◆ **Task goal**: Please say whether each statement below agrees with the Reuters article on the Iran currency reserves bill, answering yes or no and quoting the deciding words. 1. The bill was introduced by senators from a single party. 2. The reserves Iran taps are held mostly in euros. 3. The bill would apply retroactively to May 9.

◆ **Page extract**:
....

WASHINGTON (Reuters) - Legislation introduced by a bipartisan group of U.S. senators on Wednesday would block Iran’s access to billions of dollars worth of foreign currency reserves in the latest congressional effort to slow development of the Islamic Republic’s disputed nuclear program.
Lawmakers in Washington say the government in Tehran taps the reserves held in banks around the world, mostly in euros, to get around U.S. and EU sanctions on oil sales that have damaged Iran’s economy.
Iran converts the reserves it built up from decades of selling oil, estimated to be worth $60 billion to $100 billion, into local currencies in order to finance imports and stabilize its budget, the lawmakers say.
The United States and the European Union believe that Iran is enriching uranium to levels that could be used in nuclear weapons. Tehran says the program is intended for producing power and medical supplies.
If passed, the bill introduced by Senators Mark Kirk, an Illinois Republican, Joe Manchin, a West Virginia Democrat, and three others, would block such currency conversions of the reserves and be retroactive to May 9.
Financial institutions around the world are “on notice” to halt all foreign currency transactions on behalf of blacklisted Iranian banks and sectors “or risk being cut off from the U.S. financial market,” the lawmakers said in a statement.

....

◆ **Information shown**:

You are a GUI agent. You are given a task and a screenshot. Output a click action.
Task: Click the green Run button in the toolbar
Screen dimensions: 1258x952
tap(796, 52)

....

◆ **Result of this exercise**:
1. No: "a bipartisan group of U.S. senators"
2. Yes: "mostly in euros"
3. Yes: "be retroactive to May 9"